Boo Hoo (Is Anyone Crying?)

Posted on 18 February 2004 in Entertainment (No comments)

The demise of fashion retailer Boo.com was one of the great dotcom crashes if all time. It went down in such a blaze that the entire world must have known what happened. It symbolised not only the successes of the dotcom industry, but also everything that was wrong with it in the late 1990s.

As such, I was interested to find out more, and a chance purchase of the book, Boo Hoo, written by Boo.com's former CEO Ernst Malmsten looked like it might be an interesting read.

Might being the word there.

Sadly it's written in a way (presumably) to make you want to feel sorry for the "hapless" entrepenours would set up Boo, Boo Hoo comes across as being a self-indulgent, whimsical bible of how not to set up a business.

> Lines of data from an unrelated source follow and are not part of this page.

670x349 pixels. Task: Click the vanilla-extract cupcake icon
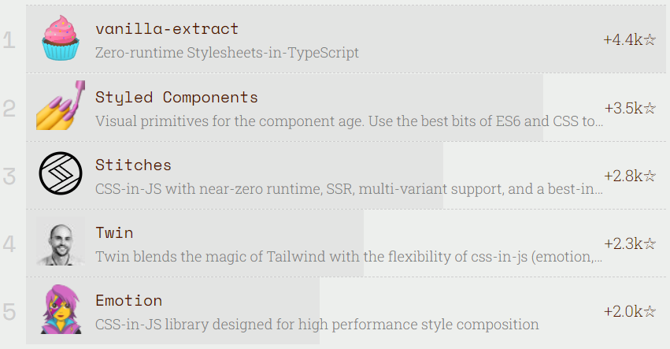click(61, 39)
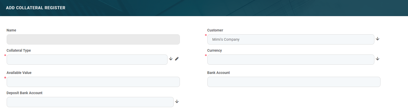Click the greyed-out Name field
This screenshot has height=110, width=408.
point(93,39)

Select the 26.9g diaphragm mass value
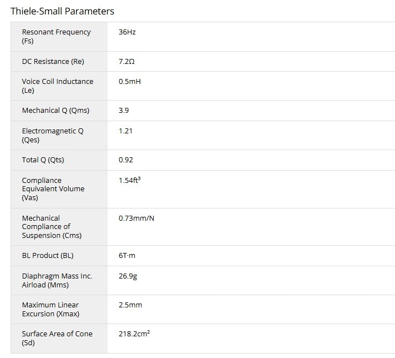point(128,276)
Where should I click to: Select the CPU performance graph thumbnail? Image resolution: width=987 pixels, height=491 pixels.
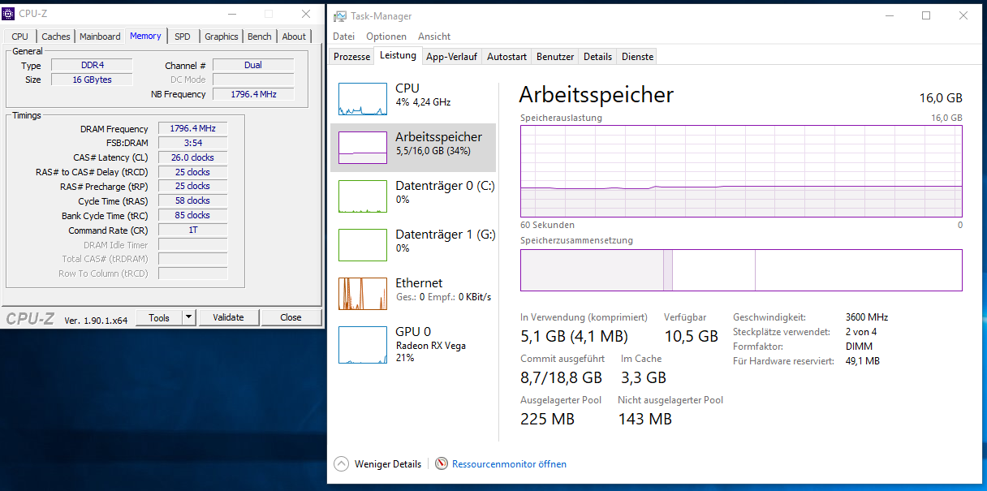pyautogui.click(x=362, y=99)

The author (former Boo CEO) seems to have no remorse for playing with the lives of his employees, nor the farcical waste of money that Boo went through. Hair sylists for Miss Boo. Constant refurbishments of offices that they grow out with before they've even launched. Pretentious online magazines that no one is liable to ever read... Loosing key staff almost as soon as they arrive.

The wastage was enormous yet nowhere is there any remorse for this. Nowhere is there any concession to the fact that the internet startups simply couldn't and shouldn't have tried to take on the entire world in a year. Instead you get self-indulgant, self-pittying twaddle, like reading that one of the founders didn't want to lay people off when the company was on its knees, crippled, almost dead, begging for mercy!

The book reads like it's trying to excuse Boo's managments actions - trying to put the blame on someone else. But no matter how much weaseling the author tries to do to ensure the blame doesn't lie on his shoulders, it's thinly vieled and it doesn't work.

You read and you feel sorry only for the staff who believed in the company, but who were let down by poor management, poor financial control and more.

To do the topic any justice, this book would need to be an impartial, outsiders view. This book does not provide that. It providers an insiders excuses for what went wrong.